Programs run by Royal Life Saving Australia target children and migrants in the hope of lowering the incidents of drowning.
More than 400 swimming schools around the country will provide free swimming lessons to young children for a week, with the aim of reducing the rate of drownings.
Now in its fourth year, Learn2Swim week will run until the 9th of October.
“Swimming lessons are really important under the age of five, the earlier you start, the more respect you have for the water and the easier it is to get them to reinforce simple water safety skills,” swimming instructor, Bernadette Rothwell told SBS News.
Two-hundred-and-forty-nine people drowned in Australian waterways in the year to 30th June 2018 representing an 11 per cent reduction on the ten-year average.
Royal Life Saving Australia is working with the Australian Water Safety Council to try to cut drownings in half by 2020.
“The greatest progress that we have seen has been in children aged zero to 14. In our latest National Drowning Report, we do report on this, and we have seen a reduction of 41 per cent from 2004-05 to where we are at the moment,” Royal Life Saving Australia senior research and policy officer told SBS News.

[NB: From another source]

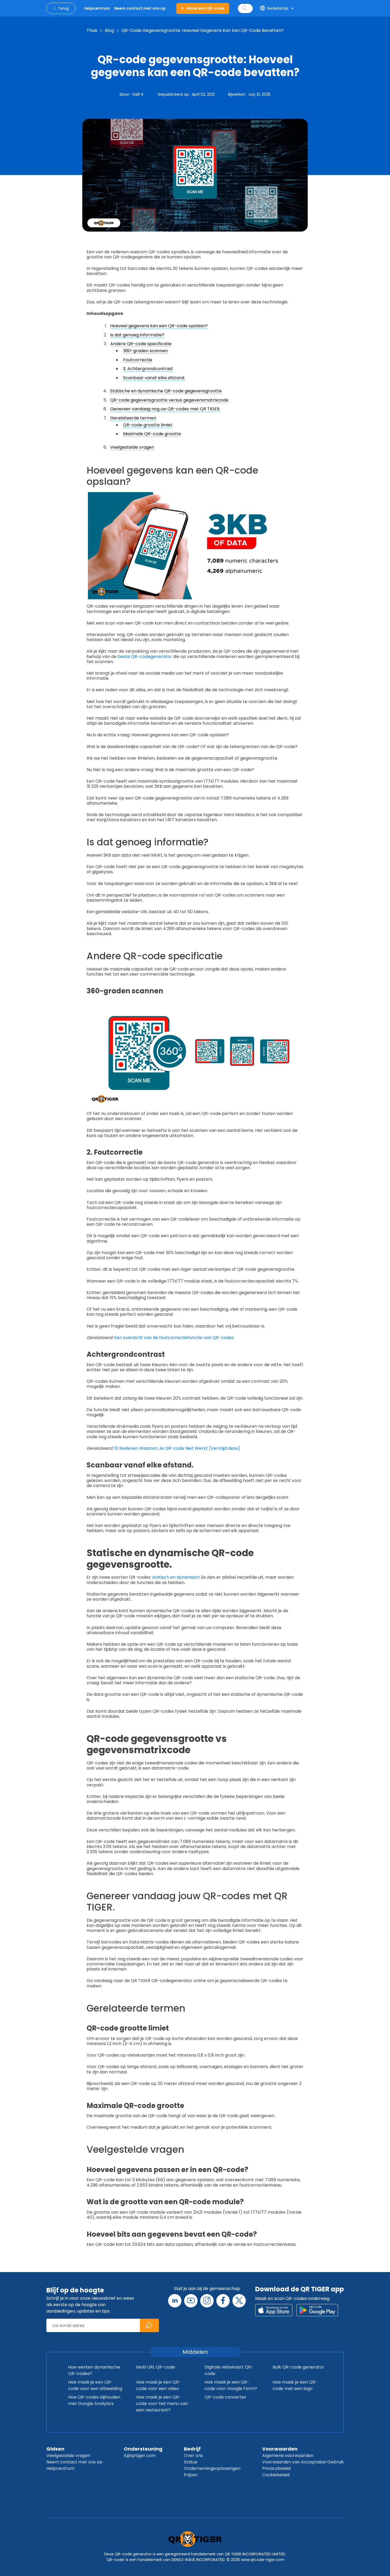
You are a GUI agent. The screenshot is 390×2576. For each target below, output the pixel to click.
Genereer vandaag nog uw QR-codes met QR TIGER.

But a survey among parents show they are fearful of their children in water.
One in three who took part in a national survey said they believe their child would be unable to get out of a pool if they fell in, and almost half rated their son or daughter as having poor or average water safety skills.
The National Drownings Report shows that a quarter of drownings in Australian waters over the past decade involved someone born overseas leading the Royal Life Saving Australia society to target migrants and international students.
Existing programs focus on providing swimming lessons, water-safety instructions and knowledge of appropriate beach behaviour.
According to Blair Morton, from Life Saving Victoria, migrants tend to be unfamiliar with conditions.
“Ideas about things like rips. The idea of water being a moving, rather than a static body. The idea of floating in the water and that clothes might be precipitous to floating. These kinds of things which mainstream Australians would consider basic are all examples of things that may not know or may not fully understand,” Mr Morton told SBS News.
International students were the fourth-largest category when it came to drownings, with recent arrivals - people in Australia for five years or less - and tourists as other leading categories.
The report also found, people born in China, New Zealand, Britain, South Korea and India were most at risk.